I am admittedly apprehensive about getting this port put in. ugh. Well, that and a thousand other things. I started a journal when this whole rollercoaster pulled out of the station... but have only put a couple of entries in it since.. and one was just bitching about Jason. i think I can get my thoughts out faster by typing- but then I just look like a bad mom cause I'm on the computer. If I took the same amount of time out to write in an actual journal it wouldn't look as bad. WTH?
I don't know what I'm going to do this Friday after surgery. Do I bring the girls home? Because I'm just shipping them off to Grams' house on Monday. I feel bad that the girls are getting shuffled around. Poor Iris is getting weary of it and this is just the beginning. Vera is reaching the attachment phase and wants Mommy- but I am not going to be able to tend to her like she needs to be. it pisses me off. Stupid effin' cancer.

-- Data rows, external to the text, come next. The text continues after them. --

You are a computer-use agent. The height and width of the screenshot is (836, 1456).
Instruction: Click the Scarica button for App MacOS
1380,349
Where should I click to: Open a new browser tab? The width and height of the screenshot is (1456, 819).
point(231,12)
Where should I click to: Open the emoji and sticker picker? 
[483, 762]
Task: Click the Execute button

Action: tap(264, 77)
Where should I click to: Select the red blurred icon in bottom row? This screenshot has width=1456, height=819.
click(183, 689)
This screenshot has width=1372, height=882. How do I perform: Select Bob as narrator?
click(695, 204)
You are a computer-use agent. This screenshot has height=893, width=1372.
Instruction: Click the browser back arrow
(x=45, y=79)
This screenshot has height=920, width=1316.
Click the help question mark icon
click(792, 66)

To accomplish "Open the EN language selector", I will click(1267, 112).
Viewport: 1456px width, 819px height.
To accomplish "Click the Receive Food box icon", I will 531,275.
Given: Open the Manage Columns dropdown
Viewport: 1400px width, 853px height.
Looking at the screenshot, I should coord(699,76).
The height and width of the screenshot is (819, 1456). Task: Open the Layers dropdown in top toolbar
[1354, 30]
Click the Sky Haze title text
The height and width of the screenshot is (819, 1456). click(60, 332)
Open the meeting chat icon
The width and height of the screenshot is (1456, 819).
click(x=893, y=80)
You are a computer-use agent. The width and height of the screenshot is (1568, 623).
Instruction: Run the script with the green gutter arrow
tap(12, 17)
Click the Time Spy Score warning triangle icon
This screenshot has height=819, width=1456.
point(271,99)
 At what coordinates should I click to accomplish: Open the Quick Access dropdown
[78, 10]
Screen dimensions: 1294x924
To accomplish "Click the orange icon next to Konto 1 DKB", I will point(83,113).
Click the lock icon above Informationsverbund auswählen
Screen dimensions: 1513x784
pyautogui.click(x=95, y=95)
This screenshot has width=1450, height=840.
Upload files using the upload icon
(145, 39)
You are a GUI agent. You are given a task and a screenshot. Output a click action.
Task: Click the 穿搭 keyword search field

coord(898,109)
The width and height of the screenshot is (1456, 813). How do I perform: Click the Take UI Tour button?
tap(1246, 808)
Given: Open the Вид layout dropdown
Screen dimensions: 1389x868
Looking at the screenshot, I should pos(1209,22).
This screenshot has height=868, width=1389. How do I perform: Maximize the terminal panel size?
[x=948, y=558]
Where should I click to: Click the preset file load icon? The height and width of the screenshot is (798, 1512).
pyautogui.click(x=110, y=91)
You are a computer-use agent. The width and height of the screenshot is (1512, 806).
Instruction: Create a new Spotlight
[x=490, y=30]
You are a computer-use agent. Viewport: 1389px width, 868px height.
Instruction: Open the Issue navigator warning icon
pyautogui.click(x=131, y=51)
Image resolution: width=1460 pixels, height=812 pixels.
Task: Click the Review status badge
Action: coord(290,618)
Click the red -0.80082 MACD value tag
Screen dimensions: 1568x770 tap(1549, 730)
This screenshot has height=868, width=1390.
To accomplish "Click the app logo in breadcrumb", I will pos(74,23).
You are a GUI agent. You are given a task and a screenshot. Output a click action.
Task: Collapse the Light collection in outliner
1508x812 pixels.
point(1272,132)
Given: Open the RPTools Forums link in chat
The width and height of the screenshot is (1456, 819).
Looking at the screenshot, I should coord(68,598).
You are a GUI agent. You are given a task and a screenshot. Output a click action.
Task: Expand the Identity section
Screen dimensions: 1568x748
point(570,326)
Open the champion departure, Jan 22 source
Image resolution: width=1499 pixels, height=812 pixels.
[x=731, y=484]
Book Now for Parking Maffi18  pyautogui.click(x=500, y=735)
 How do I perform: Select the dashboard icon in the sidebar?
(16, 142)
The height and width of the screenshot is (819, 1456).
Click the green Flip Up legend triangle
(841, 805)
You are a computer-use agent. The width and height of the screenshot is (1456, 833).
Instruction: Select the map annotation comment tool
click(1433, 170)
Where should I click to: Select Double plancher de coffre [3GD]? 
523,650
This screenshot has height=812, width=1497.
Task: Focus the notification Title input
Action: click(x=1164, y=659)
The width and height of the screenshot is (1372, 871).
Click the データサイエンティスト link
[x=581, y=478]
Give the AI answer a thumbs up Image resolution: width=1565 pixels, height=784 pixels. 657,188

I hope we can make it to good 'ol Coolville Founder's Day festivities, I haven't been since I dated Tim Linton... now THAT'S a blast from the past. I think we were too coll to actually enjoy it. It's a lot different when you've got kids- rather being a teen with "better things to do." Like making out. tee-hee.
So I'm going for a pedicure tomorrow- lucky pedicure lady. Pity her that she's gotta deal with my feet. blech!! I do wash them...
I'm hoping to be able to get around well after chemo, but I'm not counting on it. I will start jogging again when I can. Want to get skinny because I'm healthy not because I'm sick. arrgh!!